People will buy a home and make upgrades to it hoping the home prices will rise over the years and that they will be able to sell their home for more than what they purchased it for. However, sometimes things do not work in our favour. If you purchase a home, and its’ price plummets then you are faced with an upside-down mortgage. Now you are faced with a mortgage that is worth more than the house. Many people in this situation are stuck, if they choose to sell they will be at a loss, and if they can afford to pay the mortgage they may be able to wait out the effect. Read on to find out the typical causes for upside-down mortgages.
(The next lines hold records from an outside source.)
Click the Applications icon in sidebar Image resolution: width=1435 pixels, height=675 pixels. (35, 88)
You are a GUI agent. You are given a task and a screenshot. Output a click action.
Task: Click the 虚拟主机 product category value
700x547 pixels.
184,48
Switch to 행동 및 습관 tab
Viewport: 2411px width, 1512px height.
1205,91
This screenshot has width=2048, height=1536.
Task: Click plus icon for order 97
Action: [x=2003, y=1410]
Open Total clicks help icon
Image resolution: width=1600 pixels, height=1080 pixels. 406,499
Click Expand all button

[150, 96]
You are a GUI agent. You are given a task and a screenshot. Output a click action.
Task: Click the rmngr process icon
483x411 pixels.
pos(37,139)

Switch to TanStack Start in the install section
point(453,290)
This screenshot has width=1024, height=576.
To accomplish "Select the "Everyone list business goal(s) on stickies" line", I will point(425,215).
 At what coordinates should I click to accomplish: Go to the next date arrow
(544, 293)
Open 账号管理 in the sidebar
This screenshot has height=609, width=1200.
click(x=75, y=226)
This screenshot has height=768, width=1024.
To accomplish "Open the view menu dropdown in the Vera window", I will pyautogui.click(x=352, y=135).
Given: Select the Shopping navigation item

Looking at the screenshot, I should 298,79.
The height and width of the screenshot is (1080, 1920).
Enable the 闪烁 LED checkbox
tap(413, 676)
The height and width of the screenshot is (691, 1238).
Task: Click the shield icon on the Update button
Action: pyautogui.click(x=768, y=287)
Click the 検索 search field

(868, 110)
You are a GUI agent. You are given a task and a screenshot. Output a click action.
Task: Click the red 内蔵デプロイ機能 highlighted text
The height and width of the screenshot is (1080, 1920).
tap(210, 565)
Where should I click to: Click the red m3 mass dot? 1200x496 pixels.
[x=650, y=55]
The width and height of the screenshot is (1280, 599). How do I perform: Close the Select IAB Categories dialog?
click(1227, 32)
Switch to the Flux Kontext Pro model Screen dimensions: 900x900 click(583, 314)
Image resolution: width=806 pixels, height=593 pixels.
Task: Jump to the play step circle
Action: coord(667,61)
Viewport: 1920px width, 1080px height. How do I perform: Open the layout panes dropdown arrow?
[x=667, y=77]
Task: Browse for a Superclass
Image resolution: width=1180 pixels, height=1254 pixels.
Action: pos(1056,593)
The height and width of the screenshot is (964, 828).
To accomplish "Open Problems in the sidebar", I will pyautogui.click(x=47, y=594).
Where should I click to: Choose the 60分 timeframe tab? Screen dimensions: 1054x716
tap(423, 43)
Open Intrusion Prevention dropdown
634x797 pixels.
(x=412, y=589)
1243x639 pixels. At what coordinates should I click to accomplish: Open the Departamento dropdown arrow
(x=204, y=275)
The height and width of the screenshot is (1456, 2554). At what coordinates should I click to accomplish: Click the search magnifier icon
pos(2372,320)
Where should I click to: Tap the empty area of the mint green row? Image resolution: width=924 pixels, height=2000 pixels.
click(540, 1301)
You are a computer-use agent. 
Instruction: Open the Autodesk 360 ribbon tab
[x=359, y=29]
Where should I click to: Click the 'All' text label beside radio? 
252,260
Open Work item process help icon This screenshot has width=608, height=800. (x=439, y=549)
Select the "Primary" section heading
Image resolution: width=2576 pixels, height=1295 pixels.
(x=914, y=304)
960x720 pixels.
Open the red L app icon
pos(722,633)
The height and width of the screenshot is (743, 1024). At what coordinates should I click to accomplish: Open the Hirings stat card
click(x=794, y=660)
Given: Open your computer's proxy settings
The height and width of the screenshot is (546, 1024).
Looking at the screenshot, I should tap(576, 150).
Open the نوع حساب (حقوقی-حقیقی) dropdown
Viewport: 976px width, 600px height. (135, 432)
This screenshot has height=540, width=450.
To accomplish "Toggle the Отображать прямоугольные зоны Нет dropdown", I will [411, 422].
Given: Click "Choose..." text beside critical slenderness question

Buyer’s vs. Seller’s Market
Many buyers will try to time the market. People will often try to buy during a buyer’s market, when buyers have more choices due to the large supply of homes. Considering there is more supply than demand, sellers will need to make their offers more attractive and they will be forced to sell at lower prices. On the other hand, if you happen to make your purchase during a seller’s market, you bought when the price of the home was at its peak value and you stand the chance of losing money if the market turns around.

Non-traditional mortgages
The other name for these mortgages is high-risk mortgages. If you take a high-risk mortgage out then you will only be making interest payments only for the first few years, therefore your payments are low but you are not putting anything towards the principal portion. Often, the home buyer ends up owing more than the original loan.

Hidden expenses of selling your home
Buying and selling a home involves closing costs, lawyer fees, and real estate agent fees. Once these costs are added they can increase the amount of money that you will owe when leaving your home. Some mortgages even have prepayment penalties, in this situation the mortgage holder will be charged if they pay off their mortgage before it comes to term. If you find that these additional costs and penalties will change your mortgage into the upside-down mortgage then see if the lender will accept a short sale. In a short sale transaction the lender will forgive the difference between the amount of the sale and the total mortgage loan. However, this favour does not come without a consequence, your credit report will be damaged and you may not qualify for another mortgage in the future.

If you are in the upside-down mortgage situation the best thing to do is to continue making mortgage payments and wait until home prices begin to rise before selling your home.